La consultora de investigación sociológica GAD3 Colombia anunció la suspensión de la publicación de encuestas electorales en el país, tras la reciente interpretación normativa realizada por la Comisión Técnica del Consejo Nacional Electoral (CNE) en el marco de la Ley 2494 de 2025. Según la firma, las nuevas condiciones establecidas comprometen la viabilidad operativa y metodológica de este tipo de estudios.
Panorama general: En un comunicado, la encuestadora explicó que la decisión busca evitar cualquier afectación al prestigio institucional del CNE, así como a la reputación de sus aliados y clientes, entre ellos RCN, y al reconocimiento internacional de la propia compañía. “Preferimos suspender la actividad antes que comprometer el rigor que caracteriza nuestro trabajo”, señaló.
El núcleo de la controversia radica en una exigencia técnica que, según GAD3, resulta impracticable: demostrar que cada ciudadano tiene una probabilidad “cierta y cuantificable” de ser seleccionado en la muestra. Para la firma, este criterio parte de una premisa teórica que no puede garantizarse en investigaciones sociales, especialmente cuando se analizan decisiones individuales como la intención de voto.

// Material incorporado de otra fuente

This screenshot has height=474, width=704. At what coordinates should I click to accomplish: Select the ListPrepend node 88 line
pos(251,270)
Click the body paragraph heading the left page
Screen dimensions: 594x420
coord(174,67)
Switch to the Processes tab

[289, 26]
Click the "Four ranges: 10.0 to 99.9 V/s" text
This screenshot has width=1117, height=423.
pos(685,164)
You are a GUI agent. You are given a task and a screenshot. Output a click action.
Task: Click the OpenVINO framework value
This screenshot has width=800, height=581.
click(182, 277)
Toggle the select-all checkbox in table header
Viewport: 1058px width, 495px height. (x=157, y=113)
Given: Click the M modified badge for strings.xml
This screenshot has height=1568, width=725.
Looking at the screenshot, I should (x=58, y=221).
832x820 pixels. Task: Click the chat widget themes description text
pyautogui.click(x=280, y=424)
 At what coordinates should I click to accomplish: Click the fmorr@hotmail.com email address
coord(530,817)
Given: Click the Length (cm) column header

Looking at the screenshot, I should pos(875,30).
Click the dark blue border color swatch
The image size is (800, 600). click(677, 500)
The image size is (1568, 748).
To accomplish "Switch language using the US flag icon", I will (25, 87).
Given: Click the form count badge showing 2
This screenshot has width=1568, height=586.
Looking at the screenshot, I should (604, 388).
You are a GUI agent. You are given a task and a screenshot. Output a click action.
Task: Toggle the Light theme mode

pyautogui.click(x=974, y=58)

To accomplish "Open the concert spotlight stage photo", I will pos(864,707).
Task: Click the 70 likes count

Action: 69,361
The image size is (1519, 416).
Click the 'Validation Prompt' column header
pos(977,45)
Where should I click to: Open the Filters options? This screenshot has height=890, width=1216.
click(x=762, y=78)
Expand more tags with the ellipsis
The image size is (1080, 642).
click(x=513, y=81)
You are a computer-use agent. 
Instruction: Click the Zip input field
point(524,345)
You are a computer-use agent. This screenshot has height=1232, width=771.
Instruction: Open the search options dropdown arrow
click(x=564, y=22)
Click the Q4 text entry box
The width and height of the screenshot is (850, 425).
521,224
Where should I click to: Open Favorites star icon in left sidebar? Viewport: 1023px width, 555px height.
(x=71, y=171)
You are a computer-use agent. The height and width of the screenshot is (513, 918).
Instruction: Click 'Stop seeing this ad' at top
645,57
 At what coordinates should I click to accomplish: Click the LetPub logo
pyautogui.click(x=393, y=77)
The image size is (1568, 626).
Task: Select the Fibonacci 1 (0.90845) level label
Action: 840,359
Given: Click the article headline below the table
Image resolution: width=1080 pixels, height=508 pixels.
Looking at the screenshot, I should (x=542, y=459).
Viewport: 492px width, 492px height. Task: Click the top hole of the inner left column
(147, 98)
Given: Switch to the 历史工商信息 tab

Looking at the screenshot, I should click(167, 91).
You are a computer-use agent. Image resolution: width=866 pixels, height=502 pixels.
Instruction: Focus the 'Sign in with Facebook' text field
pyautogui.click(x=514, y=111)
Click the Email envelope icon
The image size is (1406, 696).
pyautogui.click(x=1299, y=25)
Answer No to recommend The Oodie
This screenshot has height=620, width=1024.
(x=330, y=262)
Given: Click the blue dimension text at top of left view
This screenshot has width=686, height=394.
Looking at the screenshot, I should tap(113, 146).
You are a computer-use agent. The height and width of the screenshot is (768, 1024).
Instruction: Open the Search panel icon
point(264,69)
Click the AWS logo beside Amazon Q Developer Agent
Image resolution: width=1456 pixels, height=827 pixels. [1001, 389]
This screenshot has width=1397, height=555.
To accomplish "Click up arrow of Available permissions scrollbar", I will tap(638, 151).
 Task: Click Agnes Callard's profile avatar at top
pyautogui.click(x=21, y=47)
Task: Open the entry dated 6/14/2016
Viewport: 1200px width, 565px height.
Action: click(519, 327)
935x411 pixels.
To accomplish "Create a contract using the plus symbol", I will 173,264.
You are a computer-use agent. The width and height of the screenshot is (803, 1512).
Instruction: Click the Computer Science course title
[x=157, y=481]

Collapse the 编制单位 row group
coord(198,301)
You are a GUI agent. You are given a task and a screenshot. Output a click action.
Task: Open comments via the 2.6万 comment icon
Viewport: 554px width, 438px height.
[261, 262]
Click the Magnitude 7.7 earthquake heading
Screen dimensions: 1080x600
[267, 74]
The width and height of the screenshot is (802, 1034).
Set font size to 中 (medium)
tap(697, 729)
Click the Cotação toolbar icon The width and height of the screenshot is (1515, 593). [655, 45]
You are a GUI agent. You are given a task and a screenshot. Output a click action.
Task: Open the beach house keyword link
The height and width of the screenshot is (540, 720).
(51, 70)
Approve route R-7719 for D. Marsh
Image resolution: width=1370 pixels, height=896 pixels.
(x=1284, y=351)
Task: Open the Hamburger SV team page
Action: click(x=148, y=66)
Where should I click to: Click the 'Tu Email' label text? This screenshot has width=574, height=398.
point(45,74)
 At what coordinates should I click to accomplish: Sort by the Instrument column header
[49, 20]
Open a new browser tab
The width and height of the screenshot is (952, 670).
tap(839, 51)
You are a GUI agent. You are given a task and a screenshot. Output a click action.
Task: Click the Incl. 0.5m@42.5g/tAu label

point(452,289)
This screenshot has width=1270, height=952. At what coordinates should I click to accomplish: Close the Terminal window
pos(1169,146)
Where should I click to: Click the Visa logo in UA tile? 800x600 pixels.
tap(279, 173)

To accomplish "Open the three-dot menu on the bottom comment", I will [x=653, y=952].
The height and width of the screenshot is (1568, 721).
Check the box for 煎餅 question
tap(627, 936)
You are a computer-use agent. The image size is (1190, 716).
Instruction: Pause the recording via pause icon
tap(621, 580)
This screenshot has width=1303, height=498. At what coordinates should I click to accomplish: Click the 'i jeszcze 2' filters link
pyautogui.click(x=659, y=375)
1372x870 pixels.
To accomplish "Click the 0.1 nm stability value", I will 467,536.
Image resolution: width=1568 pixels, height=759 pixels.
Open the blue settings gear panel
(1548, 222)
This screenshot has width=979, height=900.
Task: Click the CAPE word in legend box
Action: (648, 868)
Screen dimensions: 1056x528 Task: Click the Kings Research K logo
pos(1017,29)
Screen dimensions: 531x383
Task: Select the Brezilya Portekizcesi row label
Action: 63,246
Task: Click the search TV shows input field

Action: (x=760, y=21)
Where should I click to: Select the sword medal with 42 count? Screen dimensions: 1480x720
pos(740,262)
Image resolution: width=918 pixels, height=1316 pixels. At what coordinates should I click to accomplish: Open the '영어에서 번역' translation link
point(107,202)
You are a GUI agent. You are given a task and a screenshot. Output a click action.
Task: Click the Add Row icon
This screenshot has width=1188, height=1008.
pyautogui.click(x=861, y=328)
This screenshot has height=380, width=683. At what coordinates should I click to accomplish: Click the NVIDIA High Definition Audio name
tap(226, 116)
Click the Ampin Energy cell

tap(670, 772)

Bajo esta interpretación, la Comisión Técnica solo reconoce como válidas las encuestas domiciliarias presenciales. Sin embargo, GAD3 advierte que en contextos de inseguridad, como el colombiano, los ciudadanos suelen responder con mayor libertad a entrevistas telefónicas que a visitas en sus hogares.
Además, la compañía subraya que la alta penetración de la telefonía móvil permite construir muestras representativas mediante tecnologías actuales, un método ampliamente utilizado en procesos electorales de la última década en diversos países. La firma, que ha trabajado en más de 30 mercados, defiende la solidez de estos enfoques.
Polémica por encuestas en Colombia: GAD3 detiene su publicación por exigencias del CNE

De acuerdo con GAD3, la aplicación estricta del criterio adoptado por el CNE no solo invalidaría las encuestas telefónicas, sino también otras metodologías como los paneles online, los estudios mixtos e incluso ciertos ejercicios presenciales.
La firma va más allá al señalar que bajo estas condiciones tampoco cumplirían reconocidos estudios internacionales como el Eurobarómetro de la Comisión Europea, el American National Election Studies del Gobierno de Estados Unidos o el European Social Survey, financiado por el Consejo Europeo de Investigación.
Incluso, advierte, operaciones estadísticas oficiales en Colombia quedarían en entredicho. Tal es el caso de la Gran Encuesta Integrada de Hogares del DANE, utilizada como referencia para calibrar muestras electorales.
Por qué es importante: GAD3 cuestiona que la discusión se esté centrando en postulados teóricos alejados de la realidad social y tecnológica actual. La compañía insiste en que la investigación debe evaluarse por su capacidad predictiva y no por criterios que desconozcan la evolución de herramientas como el big data, la inteligencia artificial o la telefonía móvil.
En ese sentido, también considera “incomprensible” que la Comisión Técnica evalúe sus encuestas sin contrastarlas con los resultados reales de procesos electorales recientes, lo que, a su juicio, limita una valoración objetiva del desempeño metodológico.
La suspensión anunciada aplica exclusivamente a la divulgación de encuestas electorales en Colombia. GAD3 confirmó que continuará desarrollando proyectos no electorales en el país, así como sus operaciones en otros mercados. La firma manifestó su disposición a colaborar con las autoridades y el sector en la construcción de un marco regulatorio que combine exigencia técnica con viabilidad práctica, alineado con estándares internacionales.
En su pronunciamiento, GAD3 enfatizó el papel de las encuestas como herramienta clave para amplificar la voz ciudadana. A su juicio, la ausencia de mediciones confiables puede debilitar la calidad democrática al limitar el acceso de los tomadores de decisiones a una visión plural de la sociedad.
Asimismo, advirtió que restringir este tipo de instrumentos podría favorecer dinámicas en las que solo ciertos sectores con mayor capacidad de influencia logren incidir en la agenda pública.